Adobe Animate to a large degree was a rebranding of Adobe, shall I dare say it, Flash. And it worked. Some think of it as something new when to a very large degree it was exactly the same. HTML5 was in the earlier versions but getting the Ad Servers to change was a challenge. Thanks to Google banning it in September 2015, people were scrambling for HTML5 Animators. But since the rebranding, it’s all cool again. Save for the fact you now need to output Canvas based ad HTML5 ads and forgo the SWF. Check out the Adobe Animate application at Adobe. It truly is excellent.
The beauty of Adobe Animate of course is the excellent animation scripting language ActionScript 3. Plus you can load the awesome library TweenLite from GreenSock.
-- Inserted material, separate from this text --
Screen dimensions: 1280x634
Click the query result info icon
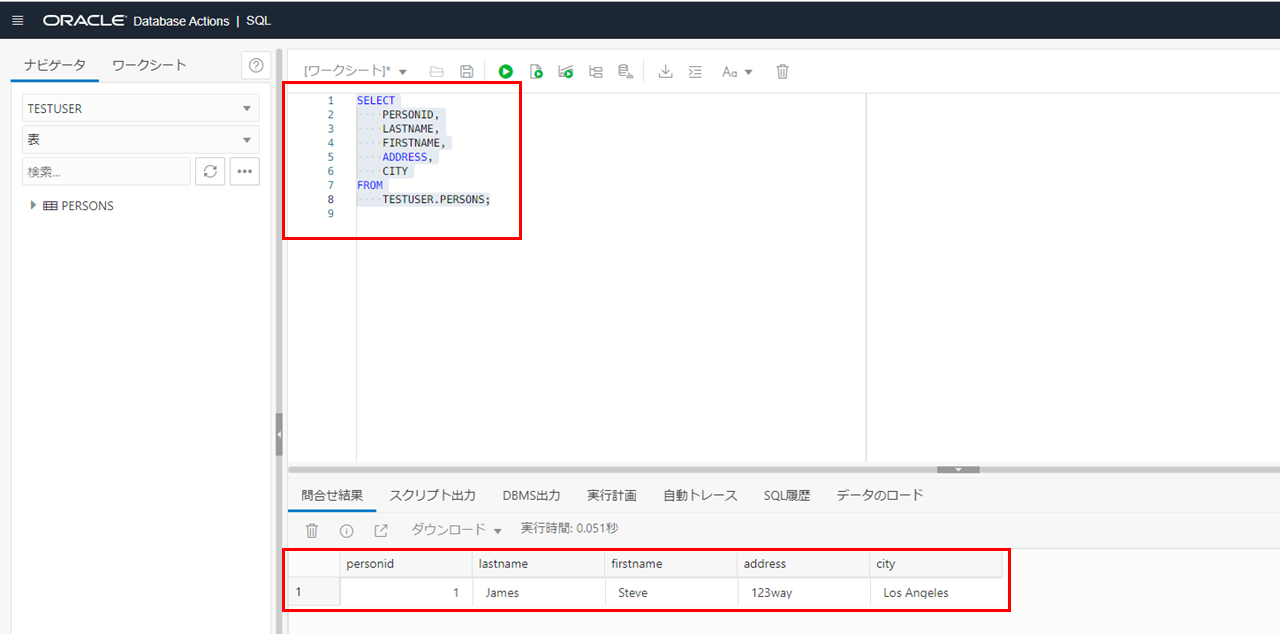click(346, 531)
The beauty of Tweenlite is the ability to talk to all browsers with one script and not have to write all the CSS for all the browsers. The library translates a call to rotate something and speaks to all the browsers. You can focus on the animation and not translation.
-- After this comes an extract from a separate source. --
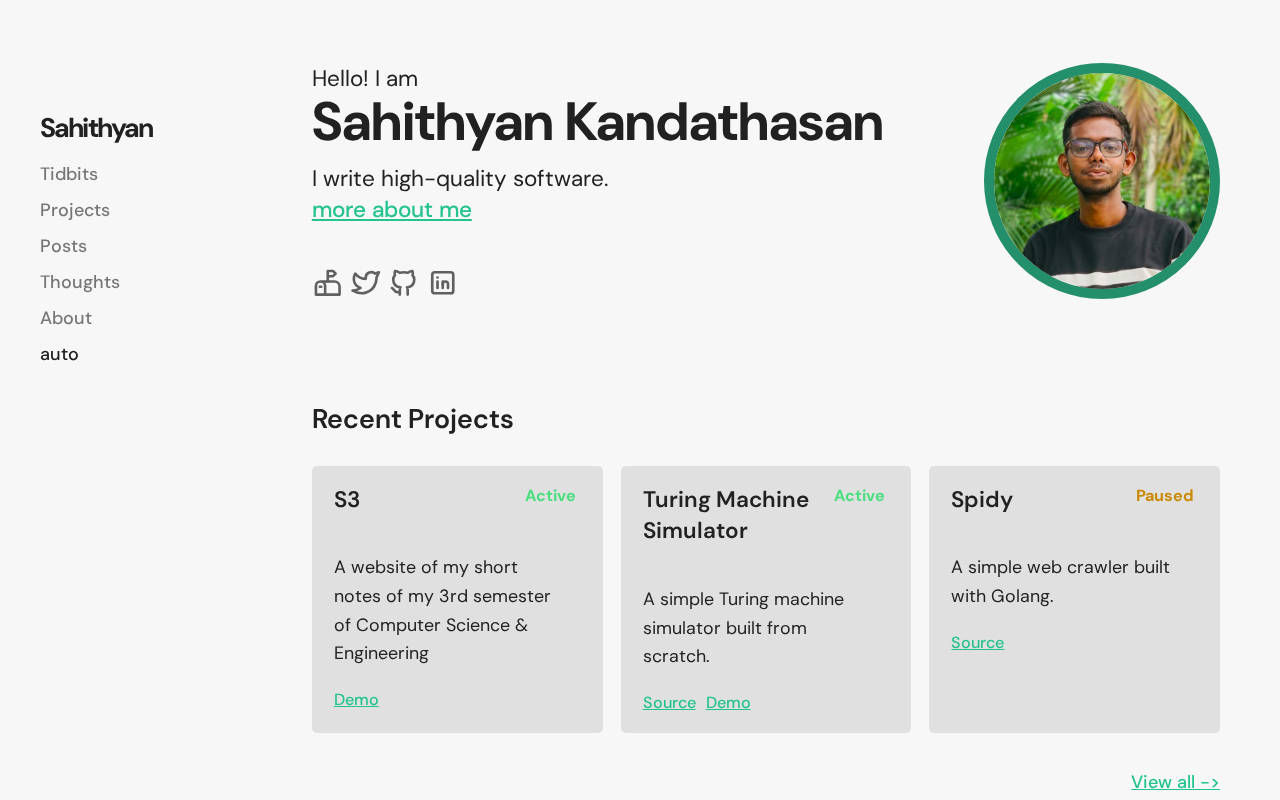Screen dimensions: 1280x800
Task: Select the S3 project card title
Action: tap(347, 499)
Adobe Animate of course has excellent drawing tools and a great interface or IDE. Thanks to Greensock however, I can translate all my animation skills that use to be limited to just Adobe Flash to the regular webpage with the same gracefulness that I am used to. And with superior frame rates that makes animations smooth.
So it was all a good thing in the end. Those who developed animation using scripting now will continue to be rewarded as they should. Any animator needs to get past their insecurity with ‘code’ and learn to use a great library like Greensock knowing that most of the awards to animations on the web are won using this library. It’s truly brilliant.